Suddenly I had to stop the car, just pull over and listen. It didn’t help the sound much, but I could hear enough to tingle. A couple of days later I found out what it was and went straight out and bought it. It was the Police’s ‘Roxanne’, and it still makes me tingle. I had no idea who they were, and I still don’t really, but I don’t care. ‘Roxanne’ is simply a great single.
I would review each record blind, as if it were coming at me unannounced across the airwaves. This was more than a thesis. With almost 500 words already written, it was insurance against the most uninspiring batch of records.
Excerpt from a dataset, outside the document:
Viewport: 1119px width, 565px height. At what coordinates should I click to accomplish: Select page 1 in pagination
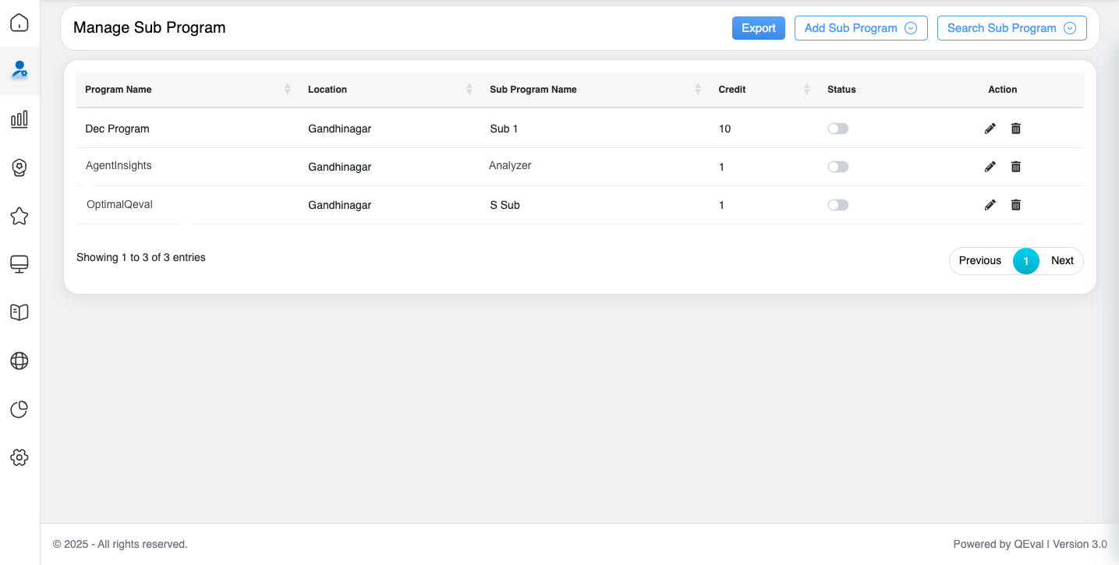tap(1025, 260)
The flaw in my blindfold test revealed itself almost as soon as the door closed to my Portakabin at Melody Maker’s temporary Waterloo premises, because I recognised the singer of the first record. And the second.
Indeed most of the artists were familiar to me. What’s more I disliked a lot of what I heard: Slade, despite the syn-drums on ‘Rock’n’Roll Bolero’, sounded “old and irrelevant”, while the “piece of flotsam” that was the Moody Blues’ ‘Driftwood’ was “as tasteful as a Tretchikof”. I was unmoved by Black Sabbath, Boston, David Essex, Hall & Oates, Elton John, the Kinks, Leon Russell, Peter Skellern, Bruce Springsteen, Al Stewart, Uriah Heep. The only records I would willingly have accorded a second spin on the turntable were Sham 69’s boisterous ‘Hurry Up Harry’ and ‘Public Image’, the unexpectedly exciting debut by John Lydon’s PiL.
The edition of Melody Maker that featured my singles column came out on October 12th. That preamble was printed at the top of the page under a photograph of its writer, snapped outside the review room. I’d turned up for work, not a photoshoot, and was unprepared. Even cropped to hide a dilapidated jean jacket and worn-out T-shirt, the mug shot showed a bleary scruff with a bush of unkempt hair and several days’ stubble. Before that Thursday’s end, however, I’d had a phone call from the Police’s press officer at A&M Records asking would I be free to fly to Washington in November and spend a week on the road with the band? Let me check my… You bet!
I had already seen the band, at the Nashville Room in West Kensington, one of the scant ten gigs they had played in the previous six months. I’d been accompanied by Ian McLagan, who’d been every bit as excited as I had on hearing ‘Roxanne’, and lugubrious, lovable Kevin Coyne, whose guitarist Andy Summers had been not so long before. While Kevin chuckled into his pints at Summers’ age-defying reinvention as a bottle-blond punk, Mac and I scoured the sparse crowd for someone who might be Sting, our only sight of the singer having been a Xeroxed image on the sleeve of ‘Roxanne’. It was the parachute suit and peroxide crop that persuaded us we’d found him, but, to be certain, Mac asked, “You’re Sting, aren’t you?” To which Sting responded, “Yes, but you’re Ian McLagan.”
I checked with Richard Williams, who commissioned a gratifyingly hefty 3000 words, and, when I delivered my copy, I banged on and on about how big the trio were going to be, leaving his office convinced that I would be reading my article on MM’s front cover, so when I bought the paper, I was mortified to spot psychobilly paradigms the Cramps eying me from the newsagent’s counter, and my fingertips were black with ink by the time I found my Police piece.
Was the Police’s manager Miles Copeland rather more taken than I was by the look of Lux Interior and Poison Ivy louring from that front cover? Certainly he signed them to his IRS record label and put them out on tour as support for his golden boys. Me, I continued to write occasional articles for MM, though never again the singles column, and whenever I ran into Richard Williams I reminded him unfailingly of the editorial injustice he had done me.